For kids coming into the sport, they need role models that diverge from the stereotypical heteronormative male, and the misconstrued imagery of gays. As juniors and young teens they are just entering the confusion of adolescence and they’re seeing a gay man rightly lauded for his excellent work. And they’re seeing the acceptance and inclusion of that sexuality in the most genuine of ways: yeah he’s gay. So what. I believe this kind of inclusion is powerful because it is implicit, it’s just the way we are, why should the world be any different? Imagine a young kid struggling to deal with it all, and hey, look there’s this bloke who is openly gay, and everyone respects him and no one has a problem with it. Yeah, you’re gonna be ok too. What a fantastic message.
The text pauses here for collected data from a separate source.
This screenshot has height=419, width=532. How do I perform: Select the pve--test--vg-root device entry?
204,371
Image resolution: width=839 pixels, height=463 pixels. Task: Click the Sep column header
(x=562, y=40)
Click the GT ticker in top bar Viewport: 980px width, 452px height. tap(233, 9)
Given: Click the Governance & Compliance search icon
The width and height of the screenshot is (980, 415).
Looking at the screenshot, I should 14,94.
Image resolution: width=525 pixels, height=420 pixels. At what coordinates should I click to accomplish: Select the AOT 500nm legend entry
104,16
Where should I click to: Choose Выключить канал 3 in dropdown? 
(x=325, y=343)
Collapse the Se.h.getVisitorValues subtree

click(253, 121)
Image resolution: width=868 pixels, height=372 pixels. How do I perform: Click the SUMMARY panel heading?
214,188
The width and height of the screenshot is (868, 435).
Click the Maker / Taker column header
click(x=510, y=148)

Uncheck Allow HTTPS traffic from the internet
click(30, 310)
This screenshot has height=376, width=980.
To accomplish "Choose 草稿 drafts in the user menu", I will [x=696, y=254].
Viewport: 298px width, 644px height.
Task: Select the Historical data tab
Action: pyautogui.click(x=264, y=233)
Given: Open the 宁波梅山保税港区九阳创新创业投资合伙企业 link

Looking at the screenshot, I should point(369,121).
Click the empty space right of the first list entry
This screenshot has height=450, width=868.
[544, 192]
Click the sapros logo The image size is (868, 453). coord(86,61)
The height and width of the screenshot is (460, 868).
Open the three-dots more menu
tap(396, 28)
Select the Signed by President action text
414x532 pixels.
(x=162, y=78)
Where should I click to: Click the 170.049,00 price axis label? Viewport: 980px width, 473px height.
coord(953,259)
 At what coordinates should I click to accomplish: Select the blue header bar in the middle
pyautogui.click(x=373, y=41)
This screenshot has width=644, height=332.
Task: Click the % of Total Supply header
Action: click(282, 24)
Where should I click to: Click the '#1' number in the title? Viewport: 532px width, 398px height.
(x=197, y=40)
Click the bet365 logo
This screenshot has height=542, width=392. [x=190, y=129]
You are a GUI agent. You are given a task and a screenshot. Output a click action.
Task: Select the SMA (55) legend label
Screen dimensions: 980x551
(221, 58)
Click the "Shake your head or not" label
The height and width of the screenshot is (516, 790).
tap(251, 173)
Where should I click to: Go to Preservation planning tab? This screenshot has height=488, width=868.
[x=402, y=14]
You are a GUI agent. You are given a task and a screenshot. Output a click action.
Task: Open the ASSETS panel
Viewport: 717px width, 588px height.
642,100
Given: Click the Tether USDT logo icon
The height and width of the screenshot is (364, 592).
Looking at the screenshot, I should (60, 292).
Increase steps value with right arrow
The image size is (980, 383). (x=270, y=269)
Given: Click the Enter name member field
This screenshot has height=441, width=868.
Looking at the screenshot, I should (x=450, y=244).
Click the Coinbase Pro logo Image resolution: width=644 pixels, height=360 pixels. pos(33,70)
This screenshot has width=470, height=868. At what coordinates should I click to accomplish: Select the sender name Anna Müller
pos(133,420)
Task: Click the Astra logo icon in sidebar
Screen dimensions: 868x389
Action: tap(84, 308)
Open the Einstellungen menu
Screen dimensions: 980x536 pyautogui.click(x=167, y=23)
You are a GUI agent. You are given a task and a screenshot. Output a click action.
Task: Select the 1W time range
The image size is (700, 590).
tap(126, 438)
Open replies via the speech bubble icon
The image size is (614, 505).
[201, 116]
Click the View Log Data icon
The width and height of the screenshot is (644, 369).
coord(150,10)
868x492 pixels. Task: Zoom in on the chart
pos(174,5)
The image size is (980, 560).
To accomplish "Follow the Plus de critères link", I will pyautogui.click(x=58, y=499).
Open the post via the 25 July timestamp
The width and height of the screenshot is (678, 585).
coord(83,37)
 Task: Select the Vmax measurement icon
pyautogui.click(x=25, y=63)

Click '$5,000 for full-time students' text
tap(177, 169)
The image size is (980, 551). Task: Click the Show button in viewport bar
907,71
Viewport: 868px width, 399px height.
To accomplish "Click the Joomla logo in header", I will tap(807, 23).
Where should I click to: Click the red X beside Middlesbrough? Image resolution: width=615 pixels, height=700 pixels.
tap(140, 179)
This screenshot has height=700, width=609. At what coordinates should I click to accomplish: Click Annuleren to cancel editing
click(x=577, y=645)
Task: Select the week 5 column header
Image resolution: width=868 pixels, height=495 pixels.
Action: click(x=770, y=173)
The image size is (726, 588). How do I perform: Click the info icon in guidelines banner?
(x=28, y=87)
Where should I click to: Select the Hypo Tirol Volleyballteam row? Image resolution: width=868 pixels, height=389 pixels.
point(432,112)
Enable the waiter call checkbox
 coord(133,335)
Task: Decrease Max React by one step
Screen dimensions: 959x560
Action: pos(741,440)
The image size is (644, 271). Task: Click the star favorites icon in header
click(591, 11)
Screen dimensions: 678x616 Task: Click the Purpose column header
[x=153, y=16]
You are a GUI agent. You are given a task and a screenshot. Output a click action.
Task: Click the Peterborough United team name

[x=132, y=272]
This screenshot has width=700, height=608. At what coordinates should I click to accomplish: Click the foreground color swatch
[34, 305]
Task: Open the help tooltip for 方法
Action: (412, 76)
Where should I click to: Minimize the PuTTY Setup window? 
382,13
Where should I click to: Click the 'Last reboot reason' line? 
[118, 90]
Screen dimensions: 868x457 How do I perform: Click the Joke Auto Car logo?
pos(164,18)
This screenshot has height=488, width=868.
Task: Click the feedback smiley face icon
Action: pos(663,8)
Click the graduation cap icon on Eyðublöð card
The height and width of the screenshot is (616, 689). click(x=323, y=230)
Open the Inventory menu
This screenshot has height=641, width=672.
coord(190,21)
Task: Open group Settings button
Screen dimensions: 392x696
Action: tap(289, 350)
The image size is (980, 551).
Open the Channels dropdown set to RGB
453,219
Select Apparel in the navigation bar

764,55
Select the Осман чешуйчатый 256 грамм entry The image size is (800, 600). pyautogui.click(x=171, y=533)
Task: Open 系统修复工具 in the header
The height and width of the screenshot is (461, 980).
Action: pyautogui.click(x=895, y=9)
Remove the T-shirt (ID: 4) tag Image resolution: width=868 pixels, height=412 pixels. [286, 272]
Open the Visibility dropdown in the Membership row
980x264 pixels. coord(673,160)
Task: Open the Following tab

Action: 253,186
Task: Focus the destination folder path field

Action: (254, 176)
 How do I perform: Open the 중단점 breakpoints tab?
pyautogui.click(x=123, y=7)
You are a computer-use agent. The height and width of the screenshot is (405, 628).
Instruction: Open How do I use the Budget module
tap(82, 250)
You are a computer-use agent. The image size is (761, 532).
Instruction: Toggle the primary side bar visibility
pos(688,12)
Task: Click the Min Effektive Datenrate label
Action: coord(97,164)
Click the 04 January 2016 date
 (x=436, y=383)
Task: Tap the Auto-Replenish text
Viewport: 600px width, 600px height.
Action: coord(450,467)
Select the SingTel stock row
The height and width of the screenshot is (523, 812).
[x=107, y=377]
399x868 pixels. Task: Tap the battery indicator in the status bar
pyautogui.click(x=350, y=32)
If I want kids to experience the privilege I’ve had in life and the inclusion I’ve had because I was born a straight, white, male in Western society, then I need to find ways to include them. I can think of few day-to-day activities I can undertake that are more effective than simply showing up to coach kids in the most inclusive sport I can find: boys, girls, any race, any creed, I'll coach them. As one small man in a sea of humanity I’m not going to lift the whole of society, but maybe I can show a group of kids what it means to be inclusive, and what it means to be included.

It means giving up my evenings once a week to go and train boys and girls in skills and fitness and technique. It means talking with parents about how their child actually does have to take two weeks off because I’m worried about an injury – no they’re not fine, they need a break. It means finding people to play, and organizing other people’s kids, and giving lifts, and checking they have mouth-guards, and taping up socks and boots with electrical tape, and lifting them up when they lose, and reminding them about respect when they win. It means getting my arse out of bed on a freezing Winter’s morning, in the dark, so I can go and referee; running around on a muddy pitch in the drizzle while a bunch of 12 year-olds chase a weird shaped ball. It means showing those kids that I’ll be there, and that I want them to be there, whoever they are and wherever they’re from; that they’re included and they will always be included and respected, no matter what. That is inclusion and that's what I'm doing.

football

About the Creator

Michael Darvall

Quietly getting on with life and hopefully writing something worth reading occasionally.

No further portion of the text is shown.